Friday, October 23, 2015

6 common misconceptions when doing advanced Google Searching

As librarians we are often called upon to teach not just library databases but also Google and Google Scholar.

Unlike teaching other search tools, teaching Google is often tricky because unlike library databases where we can have insider access through our friendly product support representative as librarians we have no more or no less insight into Google which  is legendary for being secretive.

Still, given that Google has become synonymous with search we should be decently good at teaching it.

I've noticed though, often when people teach Google, particularly advanced searching of Google, they fall prey to 2 main types of errors.

The first type of error involved not keeping up to date and given the rapid speed that Google changes, we often end up teaching things that no longer work.

The second type of error is perhaps more common to us librarians. We often carry over the usual methods and assumptions from Library databases expecting them to work in Google when sadly they don't.

It is very difficult to detect both types of errors because Google seems to be designed to fail gracefully, for example it may simply silently ignore symbols you add that don't work.

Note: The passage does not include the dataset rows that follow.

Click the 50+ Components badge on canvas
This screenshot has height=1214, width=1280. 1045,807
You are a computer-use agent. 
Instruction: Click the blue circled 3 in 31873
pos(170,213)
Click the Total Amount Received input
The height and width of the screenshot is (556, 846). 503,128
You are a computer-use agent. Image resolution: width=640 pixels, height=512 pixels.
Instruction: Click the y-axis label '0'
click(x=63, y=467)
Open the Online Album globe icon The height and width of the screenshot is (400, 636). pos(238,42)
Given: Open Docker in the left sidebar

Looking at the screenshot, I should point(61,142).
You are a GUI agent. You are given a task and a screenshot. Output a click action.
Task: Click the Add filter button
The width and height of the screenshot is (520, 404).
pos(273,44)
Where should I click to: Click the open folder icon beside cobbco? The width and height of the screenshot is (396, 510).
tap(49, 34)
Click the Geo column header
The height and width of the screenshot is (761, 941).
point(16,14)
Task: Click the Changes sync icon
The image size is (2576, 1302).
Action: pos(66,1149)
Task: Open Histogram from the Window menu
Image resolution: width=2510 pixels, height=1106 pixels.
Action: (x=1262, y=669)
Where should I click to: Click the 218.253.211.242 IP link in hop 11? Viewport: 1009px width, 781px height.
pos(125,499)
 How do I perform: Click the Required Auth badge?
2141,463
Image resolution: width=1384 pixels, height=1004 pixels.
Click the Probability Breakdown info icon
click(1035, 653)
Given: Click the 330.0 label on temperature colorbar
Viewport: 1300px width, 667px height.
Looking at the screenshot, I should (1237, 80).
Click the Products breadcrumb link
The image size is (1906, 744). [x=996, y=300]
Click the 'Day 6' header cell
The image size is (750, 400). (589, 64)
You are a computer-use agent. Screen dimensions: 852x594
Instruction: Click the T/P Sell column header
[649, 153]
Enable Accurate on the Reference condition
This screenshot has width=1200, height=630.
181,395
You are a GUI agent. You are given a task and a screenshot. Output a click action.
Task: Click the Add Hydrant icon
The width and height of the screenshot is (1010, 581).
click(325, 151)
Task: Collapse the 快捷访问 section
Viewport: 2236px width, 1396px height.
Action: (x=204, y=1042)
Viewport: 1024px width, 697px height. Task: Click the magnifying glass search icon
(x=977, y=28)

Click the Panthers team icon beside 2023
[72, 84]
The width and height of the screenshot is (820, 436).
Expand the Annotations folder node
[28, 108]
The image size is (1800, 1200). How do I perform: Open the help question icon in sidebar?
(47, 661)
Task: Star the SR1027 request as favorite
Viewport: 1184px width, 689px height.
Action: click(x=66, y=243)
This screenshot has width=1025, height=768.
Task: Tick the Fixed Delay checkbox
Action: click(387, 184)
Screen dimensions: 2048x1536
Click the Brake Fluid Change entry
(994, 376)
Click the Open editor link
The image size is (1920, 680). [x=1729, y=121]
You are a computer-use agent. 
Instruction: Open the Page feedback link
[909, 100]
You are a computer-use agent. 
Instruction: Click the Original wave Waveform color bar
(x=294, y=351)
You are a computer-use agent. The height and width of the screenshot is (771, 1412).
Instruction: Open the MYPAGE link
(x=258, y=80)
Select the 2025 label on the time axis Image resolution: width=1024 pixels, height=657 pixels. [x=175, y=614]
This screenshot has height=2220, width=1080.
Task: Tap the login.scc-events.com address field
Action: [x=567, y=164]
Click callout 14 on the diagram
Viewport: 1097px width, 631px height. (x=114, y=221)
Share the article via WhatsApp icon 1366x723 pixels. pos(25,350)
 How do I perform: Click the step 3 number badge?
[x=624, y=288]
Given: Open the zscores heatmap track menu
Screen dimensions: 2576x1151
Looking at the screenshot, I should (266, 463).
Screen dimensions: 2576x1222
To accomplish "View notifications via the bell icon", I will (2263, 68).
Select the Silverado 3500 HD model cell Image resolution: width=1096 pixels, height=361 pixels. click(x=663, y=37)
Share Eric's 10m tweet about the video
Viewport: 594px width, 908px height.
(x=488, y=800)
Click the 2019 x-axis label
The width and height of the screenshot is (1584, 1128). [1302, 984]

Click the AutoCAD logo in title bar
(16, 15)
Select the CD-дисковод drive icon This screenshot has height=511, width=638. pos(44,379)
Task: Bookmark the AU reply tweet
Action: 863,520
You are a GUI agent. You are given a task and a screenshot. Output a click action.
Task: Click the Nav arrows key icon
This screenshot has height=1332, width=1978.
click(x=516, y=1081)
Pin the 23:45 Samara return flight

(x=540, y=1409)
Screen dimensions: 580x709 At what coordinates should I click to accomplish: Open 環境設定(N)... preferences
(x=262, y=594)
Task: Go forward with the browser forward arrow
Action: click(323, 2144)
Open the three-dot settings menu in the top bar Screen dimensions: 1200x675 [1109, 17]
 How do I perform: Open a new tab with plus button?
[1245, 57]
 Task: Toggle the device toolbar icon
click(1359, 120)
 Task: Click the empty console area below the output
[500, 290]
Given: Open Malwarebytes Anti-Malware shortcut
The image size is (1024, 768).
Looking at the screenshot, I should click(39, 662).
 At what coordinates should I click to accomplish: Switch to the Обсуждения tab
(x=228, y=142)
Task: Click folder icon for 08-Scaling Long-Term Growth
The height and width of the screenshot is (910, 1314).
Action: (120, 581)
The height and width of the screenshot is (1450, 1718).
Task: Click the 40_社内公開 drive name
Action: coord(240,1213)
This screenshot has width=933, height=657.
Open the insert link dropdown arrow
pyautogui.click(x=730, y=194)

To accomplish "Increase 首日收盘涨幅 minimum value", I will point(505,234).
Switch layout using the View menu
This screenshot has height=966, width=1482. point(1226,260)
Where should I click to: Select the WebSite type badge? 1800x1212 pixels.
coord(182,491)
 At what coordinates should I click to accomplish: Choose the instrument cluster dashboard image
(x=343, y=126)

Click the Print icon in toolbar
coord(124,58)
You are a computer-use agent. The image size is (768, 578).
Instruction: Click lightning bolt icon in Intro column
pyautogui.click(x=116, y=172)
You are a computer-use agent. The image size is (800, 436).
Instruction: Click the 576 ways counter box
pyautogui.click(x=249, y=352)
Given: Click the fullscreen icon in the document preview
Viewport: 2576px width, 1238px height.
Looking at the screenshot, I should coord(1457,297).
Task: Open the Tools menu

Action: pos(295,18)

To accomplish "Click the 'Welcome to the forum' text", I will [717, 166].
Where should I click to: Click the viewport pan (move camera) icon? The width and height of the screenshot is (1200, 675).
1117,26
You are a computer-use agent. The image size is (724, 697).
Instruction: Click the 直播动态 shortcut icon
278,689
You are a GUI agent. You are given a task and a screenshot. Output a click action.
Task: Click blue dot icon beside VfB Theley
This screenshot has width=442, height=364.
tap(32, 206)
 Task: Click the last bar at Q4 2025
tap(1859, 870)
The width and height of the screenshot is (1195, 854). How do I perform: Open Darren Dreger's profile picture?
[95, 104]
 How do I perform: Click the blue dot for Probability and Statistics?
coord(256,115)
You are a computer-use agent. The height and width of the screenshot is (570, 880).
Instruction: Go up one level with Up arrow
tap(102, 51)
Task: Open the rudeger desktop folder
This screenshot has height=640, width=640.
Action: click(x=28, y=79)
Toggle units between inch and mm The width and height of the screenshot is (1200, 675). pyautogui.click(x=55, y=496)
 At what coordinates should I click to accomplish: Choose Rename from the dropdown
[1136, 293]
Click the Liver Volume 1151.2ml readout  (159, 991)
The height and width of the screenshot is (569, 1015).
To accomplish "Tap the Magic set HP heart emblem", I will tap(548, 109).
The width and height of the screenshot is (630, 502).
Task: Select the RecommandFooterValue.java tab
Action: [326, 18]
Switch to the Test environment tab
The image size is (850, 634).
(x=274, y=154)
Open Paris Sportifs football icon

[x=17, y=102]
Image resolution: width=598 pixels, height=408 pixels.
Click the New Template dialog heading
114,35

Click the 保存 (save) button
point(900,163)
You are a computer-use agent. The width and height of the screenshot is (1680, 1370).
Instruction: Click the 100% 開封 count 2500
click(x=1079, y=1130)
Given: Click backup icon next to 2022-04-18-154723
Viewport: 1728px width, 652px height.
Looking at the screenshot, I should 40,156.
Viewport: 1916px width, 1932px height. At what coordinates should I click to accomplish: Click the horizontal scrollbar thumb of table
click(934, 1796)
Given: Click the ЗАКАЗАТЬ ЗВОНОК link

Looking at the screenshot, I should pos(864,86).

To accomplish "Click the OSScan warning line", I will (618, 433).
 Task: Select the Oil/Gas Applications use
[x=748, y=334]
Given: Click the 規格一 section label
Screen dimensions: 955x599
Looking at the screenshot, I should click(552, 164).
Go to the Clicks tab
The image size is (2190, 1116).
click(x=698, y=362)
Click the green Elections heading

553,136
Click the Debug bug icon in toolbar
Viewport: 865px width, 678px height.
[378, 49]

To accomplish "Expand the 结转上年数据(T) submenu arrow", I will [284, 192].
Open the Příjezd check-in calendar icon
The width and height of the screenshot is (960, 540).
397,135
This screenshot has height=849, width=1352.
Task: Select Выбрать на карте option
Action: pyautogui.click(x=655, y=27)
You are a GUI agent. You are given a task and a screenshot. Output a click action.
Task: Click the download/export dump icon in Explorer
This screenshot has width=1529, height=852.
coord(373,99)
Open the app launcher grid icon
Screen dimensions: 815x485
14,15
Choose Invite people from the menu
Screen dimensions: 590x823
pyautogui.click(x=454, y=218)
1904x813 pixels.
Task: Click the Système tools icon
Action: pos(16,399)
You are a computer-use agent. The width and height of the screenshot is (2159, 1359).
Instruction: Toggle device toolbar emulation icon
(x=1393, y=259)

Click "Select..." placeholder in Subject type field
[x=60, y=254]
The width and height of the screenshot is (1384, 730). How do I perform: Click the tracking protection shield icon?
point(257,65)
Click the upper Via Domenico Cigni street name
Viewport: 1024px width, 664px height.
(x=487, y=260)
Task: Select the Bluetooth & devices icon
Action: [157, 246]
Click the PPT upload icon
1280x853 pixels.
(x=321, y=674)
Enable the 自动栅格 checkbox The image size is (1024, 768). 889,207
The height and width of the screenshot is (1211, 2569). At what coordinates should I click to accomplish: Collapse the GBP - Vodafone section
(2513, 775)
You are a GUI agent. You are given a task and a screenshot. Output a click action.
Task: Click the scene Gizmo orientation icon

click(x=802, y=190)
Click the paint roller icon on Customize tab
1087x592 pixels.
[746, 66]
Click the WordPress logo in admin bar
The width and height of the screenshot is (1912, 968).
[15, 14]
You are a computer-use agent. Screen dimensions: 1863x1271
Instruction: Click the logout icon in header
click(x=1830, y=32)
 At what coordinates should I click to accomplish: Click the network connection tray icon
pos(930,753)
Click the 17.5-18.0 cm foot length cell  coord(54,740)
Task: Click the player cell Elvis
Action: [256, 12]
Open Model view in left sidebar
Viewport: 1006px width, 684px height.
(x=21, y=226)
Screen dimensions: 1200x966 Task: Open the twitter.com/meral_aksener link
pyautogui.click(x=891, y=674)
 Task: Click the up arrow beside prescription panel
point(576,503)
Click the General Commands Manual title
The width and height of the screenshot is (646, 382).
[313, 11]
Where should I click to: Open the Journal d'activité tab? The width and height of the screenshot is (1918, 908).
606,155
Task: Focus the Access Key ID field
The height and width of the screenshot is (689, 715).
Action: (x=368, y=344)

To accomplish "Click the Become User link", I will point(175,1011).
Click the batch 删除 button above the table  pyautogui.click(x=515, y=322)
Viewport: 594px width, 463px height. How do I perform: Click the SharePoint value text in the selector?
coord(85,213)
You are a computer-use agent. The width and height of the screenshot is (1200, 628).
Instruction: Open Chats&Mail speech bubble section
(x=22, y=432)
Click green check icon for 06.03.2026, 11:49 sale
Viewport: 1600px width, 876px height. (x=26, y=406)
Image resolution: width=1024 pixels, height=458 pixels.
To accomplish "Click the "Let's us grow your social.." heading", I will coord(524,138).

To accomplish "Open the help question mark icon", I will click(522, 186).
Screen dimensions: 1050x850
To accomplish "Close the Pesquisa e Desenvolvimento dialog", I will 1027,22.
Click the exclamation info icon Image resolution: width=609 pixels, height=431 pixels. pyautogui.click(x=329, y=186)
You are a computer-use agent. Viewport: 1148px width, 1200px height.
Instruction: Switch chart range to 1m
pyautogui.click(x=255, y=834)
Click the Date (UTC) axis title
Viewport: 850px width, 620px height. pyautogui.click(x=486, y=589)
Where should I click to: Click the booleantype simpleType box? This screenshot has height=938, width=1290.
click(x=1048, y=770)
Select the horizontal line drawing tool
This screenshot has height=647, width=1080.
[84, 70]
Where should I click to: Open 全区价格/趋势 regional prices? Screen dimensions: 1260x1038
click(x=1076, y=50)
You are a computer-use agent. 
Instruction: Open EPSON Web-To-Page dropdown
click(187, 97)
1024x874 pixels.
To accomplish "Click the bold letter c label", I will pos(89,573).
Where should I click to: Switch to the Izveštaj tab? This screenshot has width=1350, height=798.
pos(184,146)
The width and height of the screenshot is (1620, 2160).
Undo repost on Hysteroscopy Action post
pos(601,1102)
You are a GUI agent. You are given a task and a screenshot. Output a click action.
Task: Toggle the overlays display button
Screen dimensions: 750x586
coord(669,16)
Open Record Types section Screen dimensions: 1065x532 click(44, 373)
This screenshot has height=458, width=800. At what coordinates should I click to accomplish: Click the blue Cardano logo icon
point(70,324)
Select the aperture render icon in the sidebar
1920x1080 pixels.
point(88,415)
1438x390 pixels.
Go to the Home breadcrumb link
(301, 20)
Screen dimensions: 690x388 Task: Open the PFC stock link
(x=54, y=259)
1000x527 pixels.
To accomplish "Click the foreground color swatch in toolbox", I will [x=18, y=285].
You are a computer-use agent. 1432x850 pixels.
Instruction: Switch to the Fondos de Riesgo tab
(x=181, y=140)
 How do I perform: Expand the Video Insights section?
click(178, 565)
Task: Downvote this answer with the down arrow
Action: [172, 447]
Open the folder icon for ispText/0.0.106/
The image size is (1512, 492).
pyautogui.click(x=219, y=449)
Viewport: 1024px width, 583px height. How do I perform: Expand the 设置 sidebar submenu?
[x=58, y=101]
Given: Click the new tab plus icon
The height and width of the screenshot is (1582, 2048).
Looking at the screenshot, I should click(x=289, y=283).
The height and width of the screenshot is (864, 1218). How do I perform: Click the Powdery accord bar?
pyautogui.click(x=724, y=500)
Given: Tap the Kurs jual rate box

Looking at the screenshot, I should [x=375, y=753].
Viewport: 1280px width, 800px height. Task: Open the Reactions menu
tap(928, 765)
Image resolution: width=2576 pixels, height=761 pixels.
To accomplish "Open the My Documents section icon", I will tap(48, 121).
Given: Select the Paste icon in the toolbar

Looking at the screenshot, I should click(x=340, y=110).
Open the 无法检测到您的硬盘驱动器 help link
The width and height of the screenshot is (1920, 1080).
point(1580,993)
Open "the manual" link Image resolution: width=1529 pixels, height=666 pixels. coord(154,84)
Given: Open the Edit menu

Also the typical Google search brings back estimated count of results. e.g. "about" X million so it's hard to see if your search worked as expected.

As I write this blog post in Oct 2015, what follows is some of the common errors and misconceptions I've seen about searching in Google while doing research on the topic. Some of the misconceptions I knew about, a few surprised me. Of course by the time you read this post,  a lot is likely to be obsolete!

The 6 are

  • Using depreciated operators like  tilde (~) and plus (+) in search strings
  • Believing that all terms in the search string will definitely be included (in some form)
  • Using AND in search strings works
  • Using NOT in search strings works
  • Using asterisk (*) as a character wildcard or truncation  in search strings works
  • 6. Using parenthesis (  (    ) ) in search strings to control order of operators works

1. Using depreciated operators like  tilde (~) and plus (+) in search strings

As of writing these are the list of operators supported by Google, anything else is probably not supported, so if you are teaching people to use tilde (~) , or plus operator (+) please stop.

About tilde (~)

Karen Blakeman explains here what it used to do.

"Although Google automatically looks for variations on your terms, placing a tilde before a word seemed to look for more variations and related terms. It meant that you didn’t have to think of all the possible permutations of a word. It was also very useful if you wanted Google to run your search exactly as you had typed it in except for one or two words.

The Verbatim option tells Google to run your search without dropping terms or looking for synonyms, but sometimes you might want variations on just one of the words. That was easily fixed by placing a tilde before the word"

However as of June 2013 tilde (~) no longer works. (See official explanation).

About plus operator (+)

Another discontinued operator often still taught is the plus (+) Operator.

The plus operator used to force Google to match against the exact search term as you typed them. In other words,  "It turned off synonymization and spell-correction".  So for example if you searched +library , it would match library exactly and wouldn't substitute it for libraries or librarians for example.

However as of Oct 2011, it no longer works. (See official explanation)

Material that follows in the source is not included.